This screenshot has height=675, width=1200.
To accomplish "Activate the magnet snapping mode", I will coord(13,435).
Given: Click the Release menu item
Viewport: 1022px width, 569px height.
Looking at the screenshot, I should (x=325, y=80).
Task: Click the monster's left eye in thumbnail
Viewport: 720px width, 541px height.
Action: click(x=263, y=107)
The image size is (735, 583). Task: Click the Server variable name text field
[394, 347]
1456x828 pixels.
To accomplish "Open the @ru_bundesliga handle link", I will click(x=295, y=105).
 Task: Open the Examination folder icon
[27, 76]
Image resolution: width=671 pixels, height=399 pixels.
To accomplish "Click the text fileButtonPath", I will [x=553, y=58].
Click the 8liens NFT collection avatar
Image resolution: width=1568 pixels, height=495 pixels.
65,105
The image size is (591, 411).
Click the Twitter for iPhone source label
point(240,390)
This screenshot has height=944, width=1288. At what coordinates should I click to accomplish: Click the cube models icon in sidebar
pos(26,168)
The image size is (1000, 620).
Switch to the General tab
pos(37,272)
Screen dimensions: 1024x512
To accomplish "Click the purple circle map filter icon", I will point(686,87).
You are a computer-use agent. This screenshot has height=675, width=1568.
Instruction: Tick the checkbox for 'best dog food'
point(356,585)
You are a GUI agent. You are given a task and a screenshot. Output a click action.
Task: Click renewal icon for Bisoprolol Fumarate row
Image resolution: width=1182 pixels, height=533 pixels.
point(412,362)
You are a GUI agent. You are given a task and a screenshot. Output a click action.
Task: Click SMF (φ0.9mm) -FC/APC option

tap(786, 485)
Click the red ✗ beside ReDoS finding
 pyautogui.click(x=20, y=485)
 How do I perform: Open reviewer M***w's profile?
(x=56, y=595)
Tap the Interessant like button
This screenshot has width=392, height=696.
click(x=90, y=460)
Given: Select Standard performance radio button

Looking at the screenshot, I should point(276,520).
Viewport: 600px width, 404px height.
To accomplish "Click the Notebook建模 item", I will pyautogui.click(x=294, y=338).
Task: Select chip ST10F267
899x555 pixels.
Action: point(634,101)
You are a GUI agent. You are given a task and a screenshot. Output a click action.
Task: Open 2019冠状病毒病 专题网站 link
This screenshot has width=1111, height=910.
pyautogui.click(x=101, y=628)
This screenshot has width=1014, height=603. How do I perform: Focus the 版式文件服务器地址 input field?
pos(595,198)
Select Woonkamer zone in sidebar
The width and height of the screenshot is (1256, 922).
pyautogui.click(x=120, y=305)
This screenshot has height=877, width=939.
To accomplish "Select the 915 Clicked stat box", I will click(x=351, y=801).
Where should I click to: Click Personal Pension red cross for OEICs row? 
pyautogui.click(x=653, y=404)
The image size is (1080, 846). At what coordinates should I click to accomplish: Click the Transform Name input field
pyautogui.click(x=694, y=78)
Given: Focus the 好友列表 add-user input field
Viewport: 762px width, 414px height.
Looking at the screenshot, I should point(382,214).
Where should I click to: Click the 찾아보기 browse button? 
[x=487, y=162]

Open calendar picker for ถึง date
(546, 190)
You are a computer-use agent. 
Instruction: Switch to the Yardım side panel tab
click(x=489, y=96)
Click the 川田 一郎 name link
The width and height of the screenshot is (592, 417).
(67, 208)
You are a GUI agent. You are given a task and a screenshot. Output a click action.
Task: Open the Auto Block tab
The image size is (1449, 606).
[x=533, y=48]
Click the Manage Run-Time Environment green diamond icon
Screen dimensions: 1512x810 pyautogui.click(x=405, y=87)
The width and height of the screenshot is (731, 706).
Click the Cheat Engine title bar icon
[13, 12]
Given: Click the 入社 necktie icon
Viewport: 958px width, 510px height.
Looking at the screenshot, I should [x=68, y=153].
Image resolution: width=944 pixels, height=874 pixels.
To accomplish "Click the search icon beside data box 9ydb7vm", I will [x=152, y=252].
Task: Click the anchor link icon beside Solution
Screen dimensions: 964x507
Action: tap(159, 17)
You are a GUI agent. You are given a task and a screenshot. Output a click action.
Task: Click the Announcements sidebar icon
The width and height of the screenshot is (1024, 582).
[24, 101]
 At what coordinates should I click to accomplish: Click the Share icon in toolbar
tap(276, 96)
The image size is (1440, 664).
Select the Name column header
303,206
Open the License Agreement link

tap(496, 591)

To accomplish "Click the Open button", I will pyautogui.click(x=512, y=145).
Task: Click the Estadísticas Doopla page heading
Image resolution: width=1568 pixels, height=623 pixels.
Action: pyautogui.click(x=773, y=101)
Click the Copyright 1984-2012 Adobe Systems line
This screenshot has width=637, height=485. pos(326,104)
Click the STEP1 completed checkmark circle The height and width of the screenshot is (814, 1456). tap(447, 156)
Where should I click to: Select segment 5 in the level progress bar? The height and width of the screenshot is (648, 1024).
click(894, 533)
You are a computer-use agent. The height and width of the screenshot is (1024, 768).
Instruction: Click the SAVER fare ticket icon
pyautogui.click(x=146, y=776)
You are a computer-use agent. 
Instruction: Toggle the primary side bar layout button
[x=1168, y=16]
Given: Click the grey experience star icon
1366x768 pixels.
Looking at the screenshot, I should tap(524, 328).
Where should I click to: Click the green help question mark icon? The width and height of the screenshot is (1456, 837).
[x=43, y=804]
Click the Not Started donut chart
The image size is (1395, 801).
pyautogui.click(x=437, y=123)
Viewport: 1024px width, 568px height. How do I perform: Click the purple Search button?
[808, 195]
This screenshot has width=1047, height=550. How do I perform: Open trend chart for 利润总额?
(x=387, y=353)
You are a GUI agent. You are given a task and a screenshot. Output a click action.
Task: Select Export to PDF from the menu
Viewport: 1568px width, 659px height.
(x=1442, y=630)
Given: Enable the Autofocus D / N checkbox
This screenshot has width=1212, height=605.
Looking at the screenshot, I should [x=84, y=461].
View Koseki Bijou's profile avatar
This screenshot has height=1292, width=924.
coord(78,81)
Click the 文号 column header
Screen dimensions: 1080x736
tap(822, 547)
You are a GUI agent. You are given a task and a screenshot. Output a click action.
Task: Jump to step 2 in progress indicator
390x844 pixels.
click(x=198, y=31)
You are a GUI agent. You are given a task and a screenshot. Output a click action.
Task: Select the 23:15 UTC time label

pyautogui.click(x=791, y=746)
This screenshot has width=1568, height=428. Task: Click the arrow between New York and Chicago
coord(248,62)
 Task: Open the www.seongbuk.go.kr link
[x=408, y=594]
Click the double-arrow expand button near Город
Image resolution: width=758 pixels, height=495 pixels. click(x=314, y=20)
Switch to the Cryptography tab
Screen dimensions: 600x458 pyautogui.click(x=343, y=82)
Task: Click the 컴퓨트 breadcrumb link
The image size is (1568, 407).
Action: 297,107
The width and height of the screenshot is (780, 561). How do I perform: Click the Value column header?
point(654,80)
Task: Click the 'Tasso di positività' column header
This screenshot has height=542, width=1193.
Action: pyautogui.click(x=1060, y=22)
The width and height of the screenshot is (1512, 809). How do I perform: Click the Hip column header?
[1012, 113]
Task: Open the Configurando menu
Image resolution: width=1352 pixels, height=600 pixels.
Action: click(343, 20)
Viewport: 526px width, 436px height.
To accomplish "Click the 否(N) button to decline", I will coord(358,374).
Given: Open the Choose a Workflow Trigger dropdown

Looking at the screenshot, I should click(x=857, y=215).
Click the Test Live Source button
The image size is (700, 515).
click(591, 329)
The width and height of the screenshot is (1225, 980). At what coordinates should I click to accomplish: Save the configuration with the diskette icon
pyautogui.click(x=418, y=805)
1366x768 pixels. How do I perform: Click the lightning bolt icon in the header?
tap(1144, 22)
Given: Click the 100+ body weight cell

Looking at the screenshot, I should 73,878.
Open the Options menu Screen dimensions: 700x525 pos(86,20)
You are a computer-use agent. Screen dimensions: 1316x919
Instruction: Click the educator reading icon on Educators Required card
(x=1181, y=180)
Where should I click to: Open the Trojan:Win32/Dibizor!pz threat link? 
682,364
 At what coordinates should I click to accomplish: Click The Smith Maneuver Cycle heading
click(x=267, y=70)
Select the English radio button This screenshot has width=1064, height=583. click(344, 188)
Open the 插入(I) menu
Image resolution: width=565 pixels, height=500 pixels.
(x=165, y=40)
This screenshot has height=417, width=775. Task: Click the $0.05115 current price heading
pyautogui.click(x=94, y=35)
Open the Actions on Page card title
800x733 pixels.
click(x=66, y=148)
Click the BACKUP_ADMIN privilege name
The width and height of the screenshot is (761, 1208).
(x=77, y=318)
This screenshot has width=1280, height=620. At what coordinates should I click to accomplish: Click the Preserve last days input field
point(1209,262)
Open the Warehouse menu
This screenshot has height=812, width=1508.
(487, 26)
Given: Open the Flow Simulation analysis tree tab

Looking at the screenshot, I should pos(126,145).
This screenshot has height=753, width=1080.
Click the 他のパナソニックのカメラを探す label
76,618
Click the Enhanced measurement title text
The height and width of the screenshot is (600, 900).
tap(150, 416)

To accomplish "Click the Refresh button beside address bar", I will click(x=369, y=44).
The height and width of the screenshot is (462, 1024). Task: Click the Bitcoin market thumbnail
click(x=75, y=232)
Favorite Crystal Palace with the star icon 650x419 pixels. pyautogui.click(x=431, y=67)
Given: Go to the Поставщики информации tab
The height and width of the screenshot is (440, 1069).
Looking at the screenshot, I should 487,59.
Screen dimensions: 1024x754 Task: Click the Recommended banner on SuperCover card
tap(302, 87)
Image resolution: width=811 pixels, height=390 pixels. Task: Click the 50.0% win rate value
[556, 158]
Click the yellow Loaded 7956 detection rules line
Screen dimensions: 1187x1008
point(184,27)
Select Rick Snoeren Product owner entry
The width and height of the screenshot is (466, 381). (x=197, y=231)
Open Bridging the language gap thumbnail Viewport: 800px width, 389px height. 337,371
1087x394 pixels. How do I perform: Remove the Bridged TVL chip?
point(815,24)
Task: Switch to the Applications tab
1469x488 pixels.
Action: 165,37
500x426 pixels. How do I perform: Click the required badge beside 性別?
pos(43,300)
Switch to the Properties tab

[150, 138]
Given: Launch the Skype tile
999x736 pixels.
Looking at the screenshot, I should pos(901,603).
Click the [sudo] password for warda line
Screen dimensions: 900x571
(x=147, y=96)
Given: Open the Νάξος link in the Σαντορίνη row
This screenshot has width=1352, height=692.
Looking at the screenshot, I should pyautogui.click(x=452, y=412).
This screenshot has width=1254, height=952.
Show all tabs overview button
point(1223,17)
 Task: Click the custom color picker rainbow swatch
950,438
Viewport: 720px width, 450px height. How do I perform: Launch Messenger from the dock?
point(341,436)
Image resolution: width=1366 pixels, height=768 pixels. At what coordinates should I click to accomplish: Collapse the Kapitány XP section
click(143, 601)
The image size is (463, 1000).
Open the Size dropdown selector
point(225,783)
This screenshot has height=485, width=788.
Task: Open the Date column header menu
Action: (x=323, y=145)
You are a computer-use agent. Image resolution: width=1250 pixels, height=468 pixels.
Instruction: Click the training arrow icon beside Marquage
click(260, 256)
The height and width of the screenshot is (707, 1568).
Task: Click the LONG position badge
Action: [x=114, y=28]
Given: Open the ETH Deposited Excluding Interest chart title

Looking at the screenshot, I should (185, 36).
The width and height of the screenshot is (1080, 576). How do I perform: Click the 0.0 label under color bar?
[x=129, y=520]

◇ ◇ ◇ ◇ ◇ ◇ ◇

Activity: Where does the word "circle" occur in the data? Copy every line that has it.

Result of the task:
To accomplish "Click the purple circle map filter icon", I will point(686,87).
Click the STEP1 completed checkmark circle The height and width of the screenshot is (814, 1456). tap(447, 156)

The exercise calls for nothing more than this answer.